Le designer bromontois a été informé par des employés renvoyés à la maison, puisqu'il n'est plus propriétaire. MM Dagenais et Loiselle ont en effet vendu leur entreprise en 2003 à Pierre St-Georges, qui n'a pas répondu à notre demande d'entrevue.

Le magasin de Bromont a quant à lui fermé ses portes il y a environ un mois. Sur le site Internet de l'entreprise, qui a été suspendu samedi en milieu de journée pour être remis en ligne des heures plus tard, on indiquait que le magasin était fermé temporairement. C'est également ce qu'on avait dit aux employés mis à pied. Or, les locaux du boulevard de Bromont sont vides et aucune affiche ne laisse croire à une réouverture. L'enseigne arborait précédemment une bannière de vente de fermeture.

Le bail n'a pas encore été résilié. Les propriétaires des bâtiments en sauront plus dans les prochains jours, mais il s'agirait d'une question de temps, fait savoir l'un d'eux. Le restaurant Dame Tartine s'est par ailleurs installée dans une partie des deux bâtiments qui logeait le magasin.

Encore récemment, une offre d'emploi avait été affichée pour un poste de commis d'entrepôt au centre de distribution installé dans le parc industriel de Granby.

Deux fermetures

Avec la fermeture du magasin de Drummondville à la fin du mois de janvier après trois ans d'opération, la dégringolade s'est faite rapidement, remarque M. Dagenais.

«On n'avait pas les mêmes idées de développement, M. St-Georges et moi, on n'avait pas le même thinking de Mobilier Philippe Dagenais et du chemin que le magasin devait prendre. C'était un magasin plus spécialisé en décoration et ameublement et c'est devenu une grande surface comme Brault et Martineau et la Maison Corbeil. Je pense qu'il faut être différent. J'ai fait ma réputation dans les années 70 comme designer parce que ce que je faisais était très différent, ajoute le designer qui oeuvre toujours dans son domaine. Même dans le meuble, on ne copie pas le voisin, on essaie d'être différent. L'idée du président actuel, c'était d'être un petit peu tout le monde.»

M. Dagenais confie avoir été attristé d'apprendre la nouvelle, même s'il s'y attendait un peu après la fermeture du magasin de Drummondville.

Selon La Presse, Mobilier Philippe Dagenais serait aux prises avec des dettes d'environ 6 M$ et une centaine de travailleurs perdent leur emploi.
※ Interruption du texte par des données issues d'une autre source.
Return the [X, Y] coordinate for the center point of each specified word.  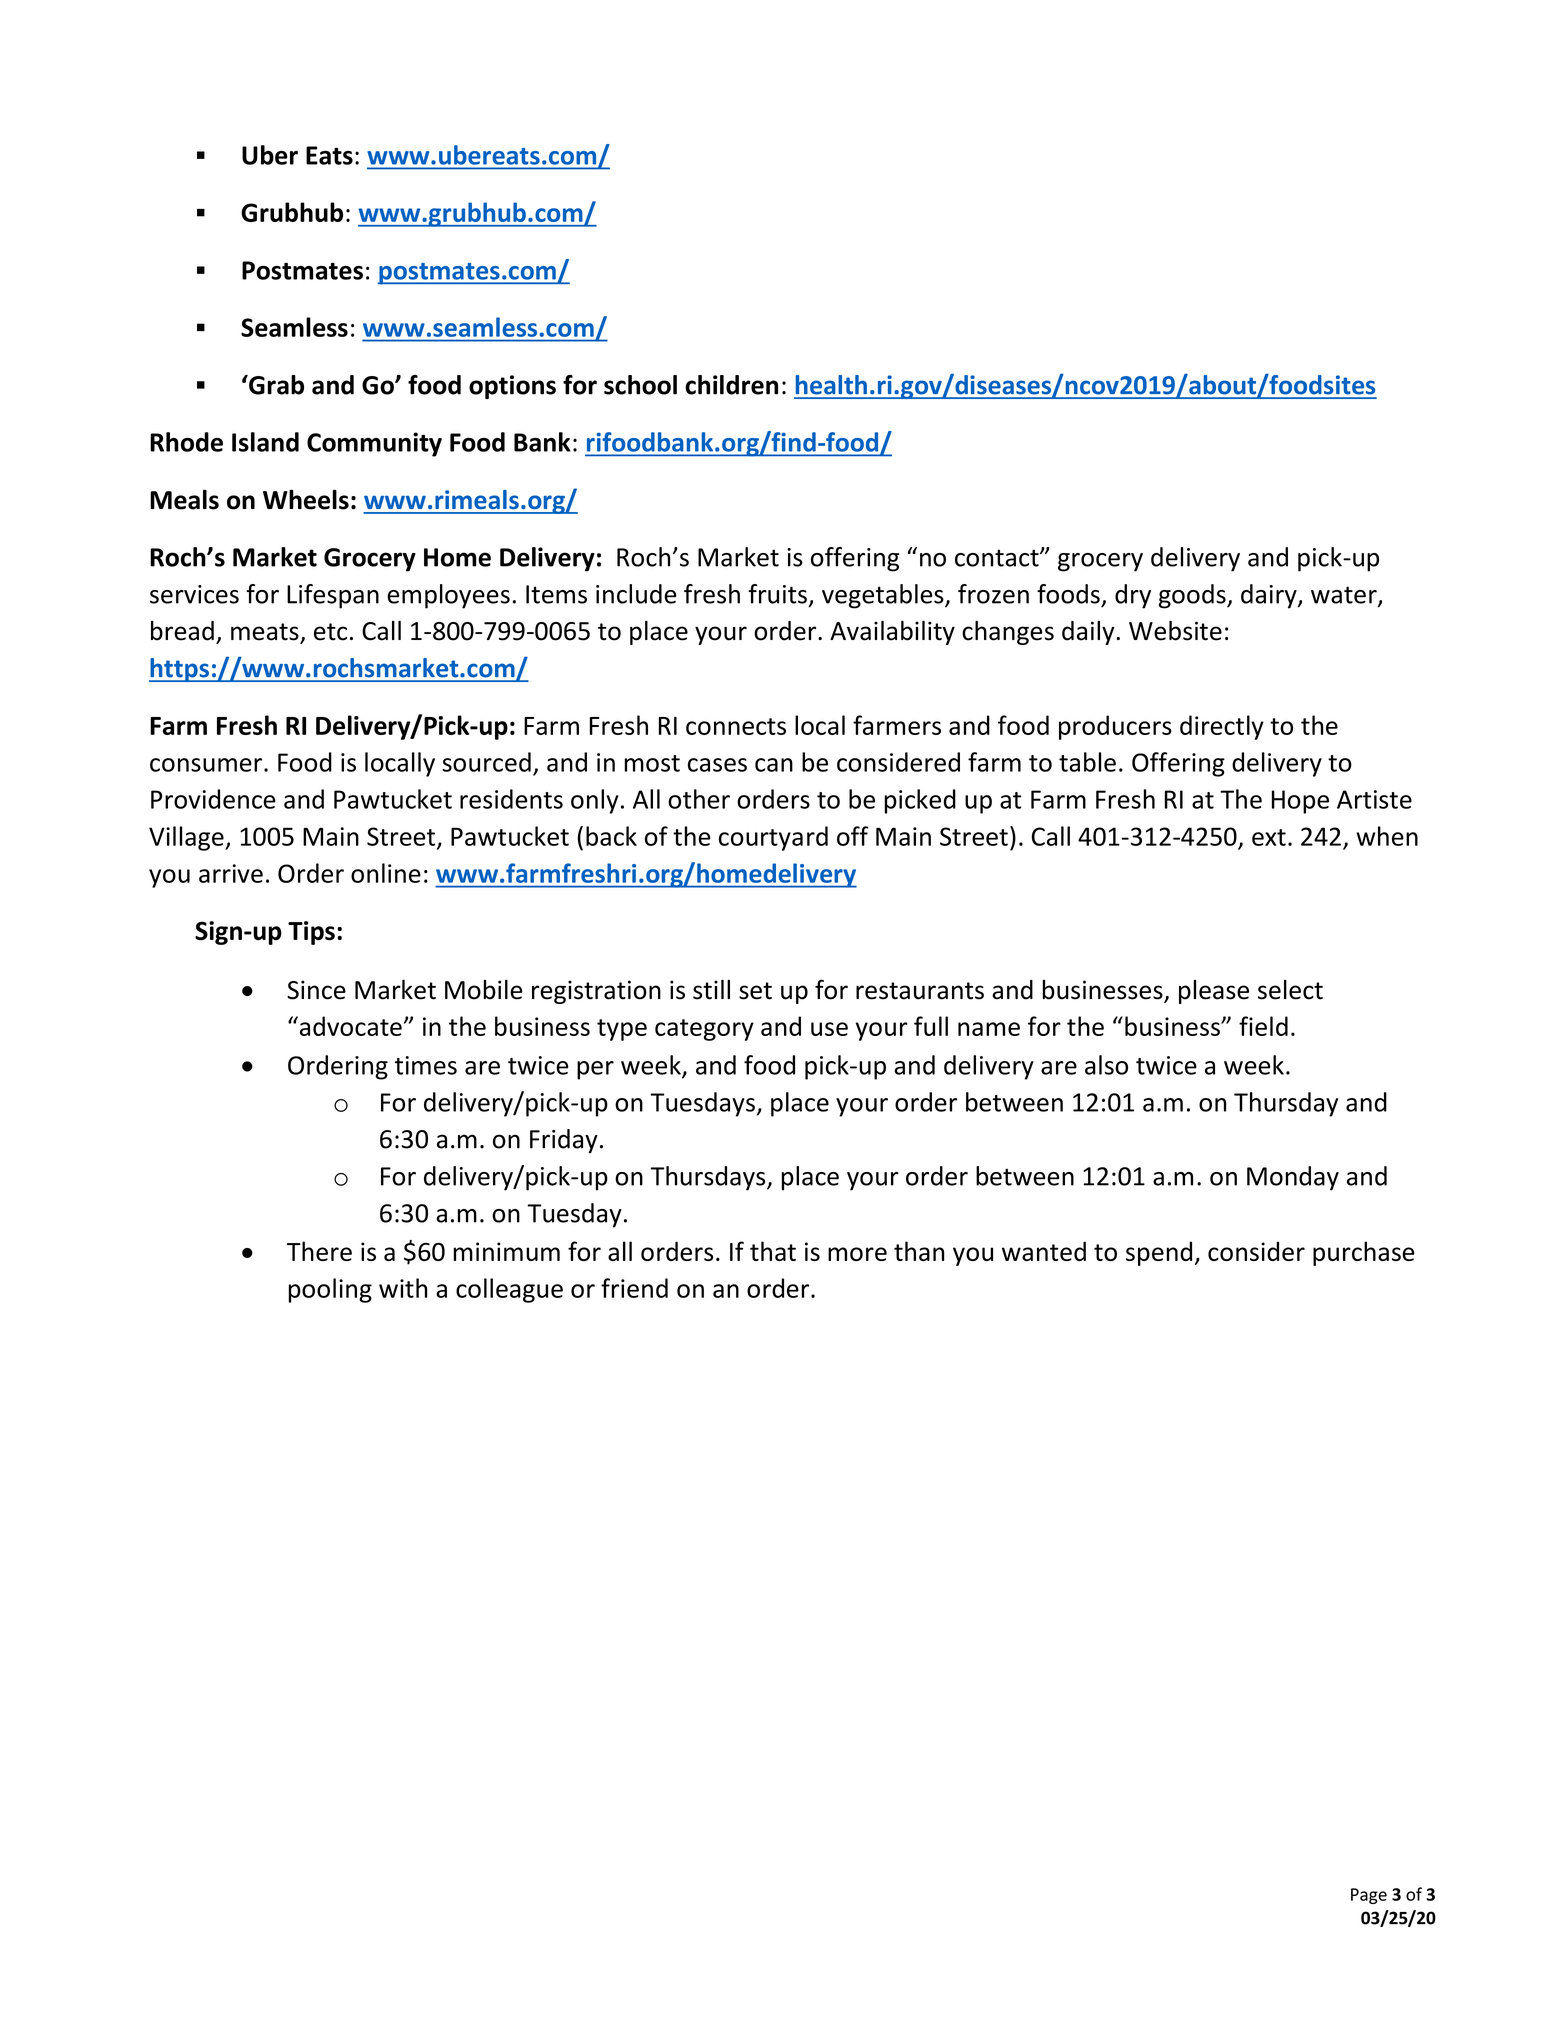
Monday [1293, 1178]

Les succursales seront fermées jusqu'à ce qu'une stratégie de relance soit mise en place.

Sur la page Facebook de l'entreprise, un message visant à rassurer les clients a été publié, samedi en après-midi.

«Chers clients, veuillez prendre note que nous sommes actuellement fermés et ce, pour une période temporaire. Nous rouvrirons nos portes sous peu pour une vente de liquidation. Si vous avez effectué un achat dans l'une de nos succursales et que vous attendez votre commande, une lettre vous sera acheminée sous peu afin de vous expliquer la situation et la suite des événements. Nous sommes désolés des inconvénients et merci de votre compréhension.»

Un employé résidant à Granby a indiqué, sur Facebook, que les commandes des clients seraient finalisées d'ici juin, après quoi les quelques employés restants se retrouveront au chômage. Une information que La Voix de l'Est n'a toutefois pas été en mesure de valider.

Sur le site Internet de l'entreprise, aucune mention n'est faite quant à la situation. On y annonce même une promotion du 31 mars au 3 avril.

Défi du magasinage en ligne

Les défis sont grands pour les entreprises, croit la mairesse de Bromont. «Je crois qu'entre autres, tout le magasinage en ligne est un grand défi pour les magasins traditionnels, expose Pauline Quinlan, attristée par la nouvelle. C'est tellement facile d'aller sur le web, de regarder les choix et de commander. Je pense que les entreprises doivent certainement se réaligner à ce niveau. Certains tirent leur épingle du jeu, d'autres non.» Bromont a perdu son dernier magasin d'ameublement avec la fermeture de Mobilier Philippe Dagenais.

Pascal Bonin, maire de Granby, où se trouve le centre de distribution, n'avait pas de détails supplémentaires à fournir quant à la fermeture de ce qu'il considère être un «fleuron québécois». Il dit espérer qu'une solution soit trouvée pour sauver l'entreprise.